Sandy, one of Ton's grad students, made a sweet prototype of the website design:
We are trying to think of a nice centralized way to backup our experimental data. We have two computers that are offline and networked together that run our data collection software (D-Flow and Cortex). They generate flat text files for each experiment. But because they are offline for no-virus reasons, we need a way to get the data from there to a backup destination and to our personal computers for data analysis. I thought that we may be able to utilize cloud data backup. Here's the email I sent out with a workflow idea:
I think this could be a solution for our data backup:
But it does seem pricey. Basically about 100 bucks per user per year.

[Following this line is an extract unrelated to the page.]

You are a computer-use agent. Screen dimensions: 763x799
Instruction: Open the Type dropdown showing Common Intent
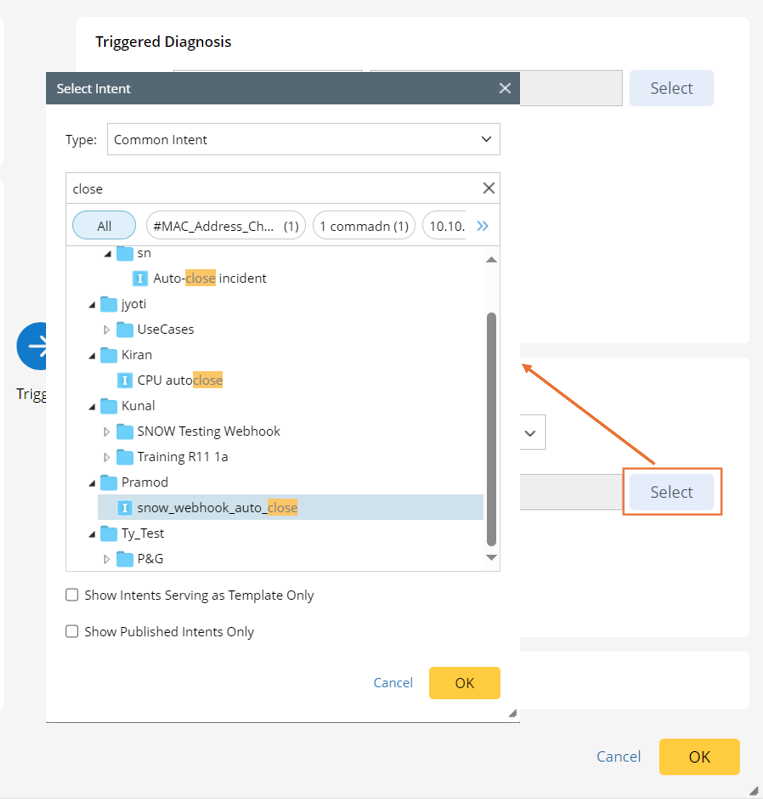[302, 140]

I chatted with a sales rep and it has many cool features that we can use.
I imagine this work flow:
- take data on the offline mocap computer
- plug in flash drive to mocap computer and run a simple program that synchronizes the flash drive to a folder(s) in the d-flow/mocap computer
- take the flash drive to a server we have connected to the net
- run a similar script that synchronizes the flash drive to the drop box folder on that machine
- then drop box automatically does its synchronization to put our data in the cloud
- at this point there are four copies of the data: one on mocap computer, one on flash drive, one on server, and one in the cloud (and the dropbox data is versioned)

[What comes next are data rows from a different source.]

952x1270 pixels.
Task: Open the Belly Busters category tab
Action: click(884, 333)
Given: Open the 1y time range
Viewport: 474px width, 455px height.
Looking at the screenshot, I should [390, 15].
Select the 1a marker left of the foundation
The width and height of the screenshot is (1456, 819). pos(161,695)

- Now you go to your computer and select which folders you want to have synchronized to your machine on dropbox so you can access the data you need
So all data will be available to anyone with the our account (or we can even make files public in dropbox for easy wider sharing).
But I also realized we could skip the drop box thing and do the traditional method and just have this server so that we can ssh/ftp into it from anywhere to get a copy of data. We'd lose automatic versioning and easy dropbox interface, but it should effectively do the same thing.
I was also trying to imagine this workflow where we don't have the server mentioned in step 3 and simply bring the flash drive back to your personal computer. But we don't want to force our personal computers to have a full copy of all the data, we only want the data we want to use on our personal computers.
I could also use our Amazon AWS server and an S3 bucket to run our own server backup. And the S3 pricing is much more favorable. Even with the 30% academic price reduction, drop box is super expensive.